Synthesis of Sulfonamides, Metal Complexes and the Study of In vitro Biological Activities

A modified method for the synthesis of a series of substituted benzenesulfonamides from benzenesulfonylchloride and substituted amines (1:1) in aqueous media have been adopted at controlled pH (8-10). Transition metal complexes of synthesized ligands were also prepared by refluxing ligands and metal salts (2:1) for one hour. The synthesized compounds have been characterized by spectroscopic techniques (FTIR, 1HNMR and mass spectrometry).
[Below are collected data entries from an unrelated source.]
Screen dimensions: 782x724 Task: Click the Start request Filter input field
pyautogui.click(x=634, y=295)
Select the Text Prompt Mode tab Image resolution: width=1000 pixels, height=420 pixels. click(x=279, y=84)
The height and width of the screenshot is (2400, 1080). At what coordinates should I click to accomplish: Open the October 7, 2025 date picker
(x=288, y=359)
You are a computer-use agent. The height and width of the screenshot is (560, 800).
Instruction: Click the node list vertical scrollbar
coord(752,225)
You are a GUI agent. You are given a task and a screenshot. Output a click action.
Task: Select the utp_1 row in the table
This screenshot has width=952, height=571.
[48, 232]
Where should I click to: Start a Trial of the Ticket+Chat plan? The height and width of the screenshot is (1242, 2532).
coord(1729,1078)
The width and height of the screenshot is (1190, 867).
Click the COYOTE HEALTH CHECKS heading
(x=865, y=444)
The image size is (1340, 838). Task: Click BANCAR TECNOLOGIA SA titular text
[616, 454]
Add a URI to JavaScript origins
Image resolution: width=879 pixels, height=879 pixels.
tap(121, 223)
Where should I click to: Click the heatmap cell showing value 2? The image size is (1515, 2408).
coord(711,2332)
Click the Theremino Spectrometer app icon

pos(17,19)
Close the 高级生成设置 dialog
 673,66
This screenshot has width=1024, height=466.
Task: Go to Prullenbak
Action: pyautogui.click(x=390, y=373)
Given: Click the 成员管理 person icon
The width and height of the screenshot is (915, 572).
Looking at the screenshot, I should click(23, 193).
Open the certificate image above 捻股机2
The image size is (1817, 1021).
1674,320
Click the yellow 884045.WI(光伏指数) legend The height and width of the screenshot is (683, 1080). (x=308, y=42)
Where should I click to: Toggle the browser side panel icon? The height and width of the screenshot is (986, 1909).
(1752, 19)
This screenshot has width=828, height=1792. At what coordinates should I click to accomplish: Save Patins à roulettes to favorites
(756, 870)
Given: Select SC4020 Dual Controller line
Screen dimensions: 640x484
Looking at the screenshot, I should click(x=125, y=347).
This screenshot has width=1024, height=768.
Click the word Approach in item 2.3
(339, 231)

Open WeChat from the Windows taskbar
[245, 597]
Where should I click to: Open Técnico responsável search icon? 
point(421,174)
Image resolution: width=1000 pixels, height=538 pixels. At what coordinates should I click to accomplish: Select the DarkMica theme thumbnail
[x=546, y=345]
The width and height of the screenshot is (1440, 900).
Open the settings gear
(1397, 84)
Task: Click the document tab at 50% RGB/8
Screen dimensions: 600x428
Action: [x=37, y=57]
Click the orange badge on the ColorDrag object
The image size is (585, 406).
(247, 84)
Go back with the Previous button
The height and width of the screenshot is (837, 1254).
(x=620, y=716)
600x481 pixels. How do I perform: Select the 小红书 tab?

Synthesized compounds were analyzed for their activity toward acetyl cholinesterase (AChE) inhibition, butyrylcholinesterase (BChE) inhibition, lipoxygenase (LOX) inhibition, antioxidant (DPPH) and antiurease. As regards biological activities of ligands, only N-(2-nitrophenyl) benzenesulfonamide (3) showed appreciated value of IC50= 77.13± 00 μmole against LOX while all metal complexes showed low activities. Cu complex (C-4) showed moderate activity against LOX while all the other metal complexes had no activity against any enzyme at all. Similarly Zn complexes (Z-2 to Z-6) showed little activity against AChE but the ligands showed no significant activity against any other. Metal complexes showed high capacity toward antiurease activity.